Cecchini, 22, showed a tremendous ability to hit for average (.322) and get on base (.443 OBP, tops in the minors) while splitting the year between High-A Salem and Double-A Portland and, like teammate Ranaudo, earning a spot in the All-Star Futures Game. (He also played in both the High-A California-Carolina League All-Star Game and the Arizona Fall league All-Star Game.) Most evaluators believe that he could play third base going forward, but there’s a chance that he might move down the road to another corner, with first base and left field representing alternatives. He has yet to hit for power in his minor league career (his .404 slugging mark in Portland was lower than his .420 OBP); if he does start translating his ability to barrel the ball into an ability to drive the ball, then his prospect profile would take a considerable step forward. As it is, he still represents an impressive prospect, a safe bet to have an everyday future in the big leagues given his high average and on-base marks.

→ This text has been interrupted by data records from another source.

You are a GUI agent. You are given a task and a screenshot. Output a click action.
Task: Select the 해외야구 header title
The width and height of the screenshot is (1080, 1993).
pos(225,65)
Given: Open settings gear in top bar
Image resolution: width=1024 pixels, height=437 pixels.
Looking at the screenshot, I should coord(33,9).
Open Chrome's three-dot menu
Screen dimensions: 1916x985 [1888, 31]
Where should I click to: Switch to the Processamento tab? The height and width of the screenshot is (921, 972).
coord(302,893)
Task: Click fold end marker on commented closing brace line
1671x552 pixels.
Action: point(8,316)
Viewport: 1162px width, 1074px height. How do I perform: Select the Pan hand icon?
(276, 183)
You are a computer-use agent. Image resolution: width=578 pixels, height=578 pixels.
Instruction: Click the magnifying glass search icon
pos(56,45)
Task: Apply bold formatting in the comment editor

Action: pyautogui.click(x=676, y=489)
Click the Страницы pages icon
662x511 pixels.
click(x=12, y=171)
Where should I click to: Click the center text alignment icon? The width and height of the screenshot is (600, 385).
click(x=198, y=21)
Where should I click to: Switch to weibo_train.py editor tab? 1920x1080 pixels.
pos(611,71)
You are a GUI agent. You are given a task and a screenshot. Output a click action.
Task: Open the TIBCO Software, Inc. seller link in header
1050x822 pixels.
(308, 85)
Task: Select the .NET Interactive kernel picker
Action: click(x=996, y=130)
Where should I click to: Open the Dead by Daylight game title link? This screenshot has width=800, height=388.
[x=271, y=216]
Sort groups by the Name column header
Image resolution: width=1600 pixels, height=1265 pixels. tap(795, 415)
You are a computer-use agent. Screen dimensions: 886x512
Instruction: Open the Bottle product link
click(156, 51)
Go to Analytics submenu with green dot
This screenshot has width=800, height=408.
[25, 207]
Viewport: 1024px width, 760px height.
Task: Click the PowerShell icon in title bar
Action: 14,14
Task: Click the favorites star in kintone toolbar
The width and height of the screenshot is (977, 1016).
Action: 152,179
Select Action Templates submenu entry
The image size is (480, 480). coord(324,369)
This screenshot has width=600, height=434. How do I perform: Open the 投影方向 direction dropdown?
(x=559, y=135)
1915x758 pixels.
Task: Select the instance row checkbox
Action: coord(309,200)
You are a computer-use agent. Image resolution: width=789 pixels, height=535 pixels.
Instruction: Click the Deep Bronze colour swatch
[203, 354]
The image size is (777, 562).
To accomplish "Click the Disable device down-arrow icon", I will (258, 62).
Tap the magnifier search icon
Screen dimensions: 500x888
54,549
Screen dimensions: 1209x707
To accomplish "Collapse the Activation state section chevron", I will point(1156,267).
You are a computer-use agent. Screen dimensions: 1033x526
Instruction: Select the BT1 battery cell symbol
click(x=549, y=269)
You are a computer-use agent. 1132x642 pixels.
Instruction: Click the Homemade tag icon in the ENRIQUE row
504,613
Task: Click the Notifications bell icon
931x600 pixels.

The Sox actually have four vacant spots on the 40-man roster, but with a number of potential roster needs given the free agent status of catcher Jarrod Saltalamacchia, first baseman Mike Napoli, shortstop Stephen Drew and center fielder Jacoby Ellsbury, the team is likely to be in a position to remove members of its current 40-man roster later this offseason, so it made little sense to add players only to have to expose them (or someone else who is already on the 40-man roster) to waivers later in the offseason.

While no players aside from the three in the upper levels are expected to be added, there are nonetheless some noteworthy omissions. Foremost is Kolbrin Vitek, whom the Sox took with their top pick in the 2010 draft with the expectation that he could emerge as a player with an above-average, across-the-board skill set, but who has instead struggled throughout his professional career, hitting .258/.286/.356 in parts of four minor league seasons, including a .207/.261/.260 mark in 61 minor league games (mostly while repeating in Double-A) during an injury-riddled 2013 campaign that saw him get moved from third base to left field to accommodate Cecchini. Jose Vinicio, who was the Sox’ most heralded 16-year-old international amateur signing in 2009 when he received a $1.95 million bonus (gaining more attention at the time than an obscure Aruban named Xander Bogaerts), might have been a candidate for protection with a strong 2013 season, but he instead had a horrific year, hitting .192/.225/.256 while repeating in Single-A Greenville. Michael Almanzar, who got off to a tremendous start (.319/.367/.560 with five homers in April as a 22-year-old) that suggested a potential need for protection on the 40-man roster, tailed off and finished the year with a .268/.328/.432 line in Double-A Portland, too modest a statistical profile to justify protecting a corner infielder.

A couple of players who turned in strong 2013 performances, right-handers Matt Price (2.41 ERA, 8.6 strikeouts and 3.8 walks per nine innings while touching 97 mph with a swing-and-miss changeup in High-A Salem) and Luis Diaz (a 21-year-old who went 9-4 with a 1.96 ERA, 8.4 strikeouts and 2.1 walks per nine innings between Single-A Greenville and High-A Salem), are not expected to be protected. Both turned in strong performances, but as pitchers who fit a fairly common profile (right-handers who have yet to progress to the upper levels), the likelihood of losing either in the Rule 5 draft (in which teams can select eligible players who aren’t protected on the 40-man, but must keep them on the major league roster for the entire season or else have to offer them back to the teams from which they were taken) is considered low.

The Sox did lose two players in the Rule 5 draft in 2013, as right-hander Josh Fields had a 4.97 ERA with 9.5 strikeouts and 4.3 walks per nine innings for the Astros while right-hander Ryan Pressly had a 3.87 ERA, 5.8 strikeouts and 3.2 walks per nine innings for the Twins, but both relievers had achieved success in the upper levels in 2012, with Fields having dominated in Double-A and Triple-A and Pressly having performed well after a mid-year promotion to Double-A.